[Task brief]: The lines from the one containing "How do I perform: Open" to the end of the entries, both included, are what you need to transcribe exactly, without pictures and without anything else.

[Items from a dataset]:
+ + + +
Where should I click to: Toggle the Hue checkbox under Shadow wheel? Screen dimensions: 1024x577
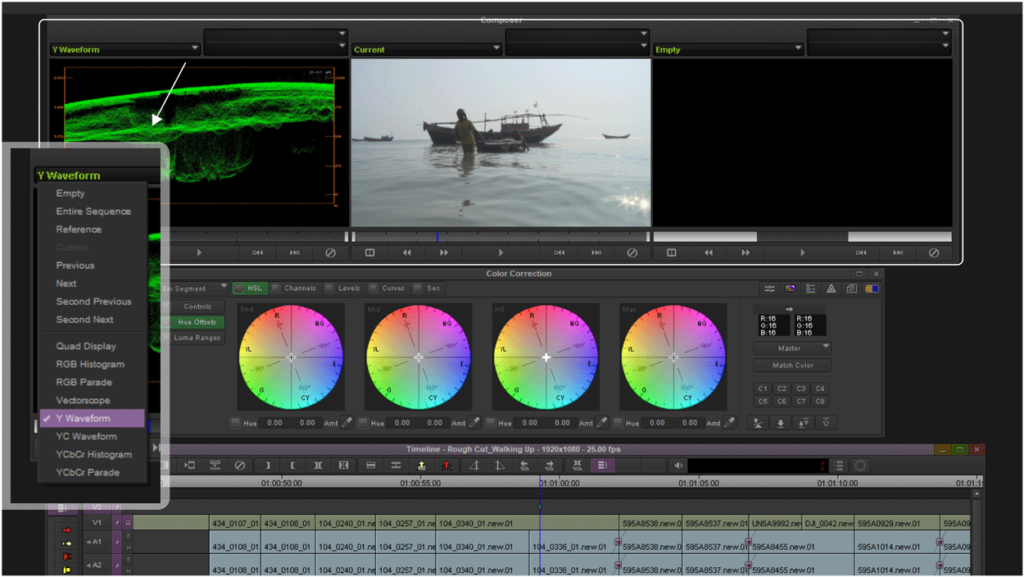tap(235, 423)
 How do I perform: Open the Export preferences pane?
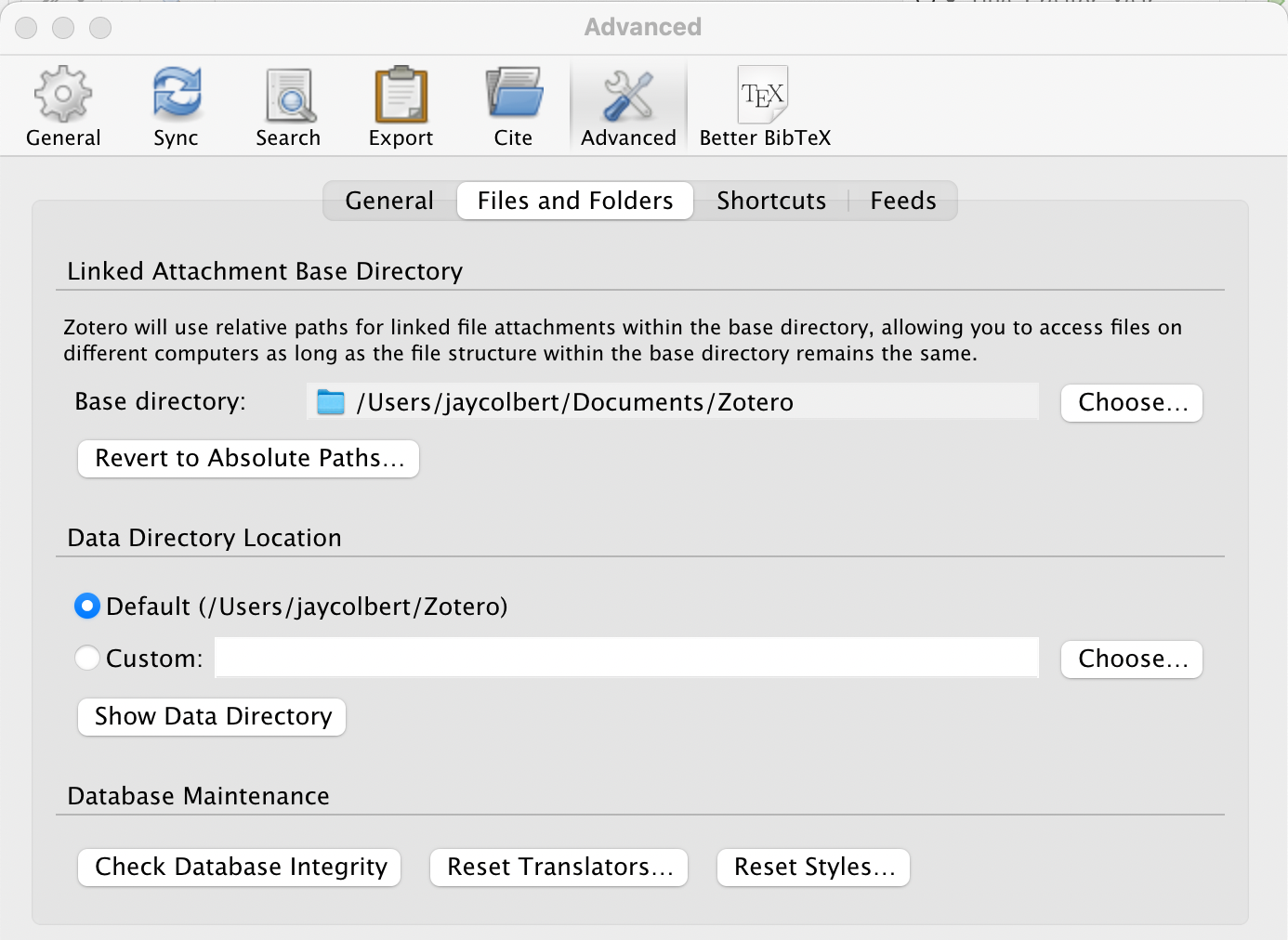coord(400,104)
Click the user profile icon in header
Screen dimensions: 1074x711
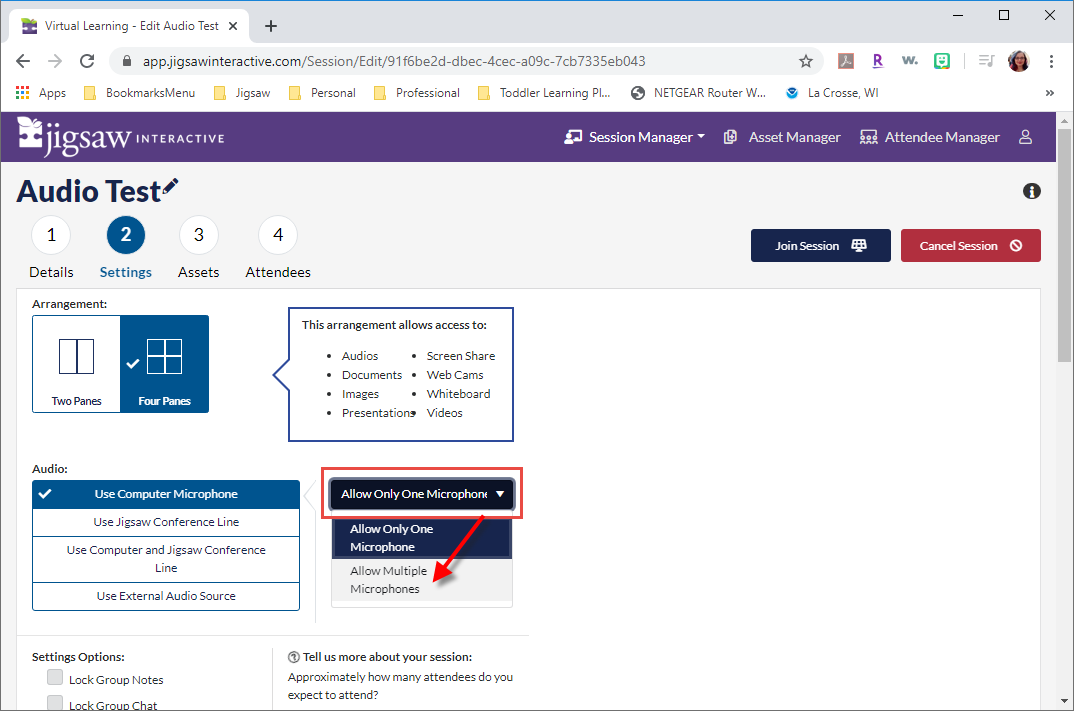click(1025, 137)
+ + + +
[Answer to the exercise]:
 How do I perform: Open the Export preferences pane?
coord(400,104)
Click the user profile icon in header
Screen dimensions: 1074x711
click(1025, 137)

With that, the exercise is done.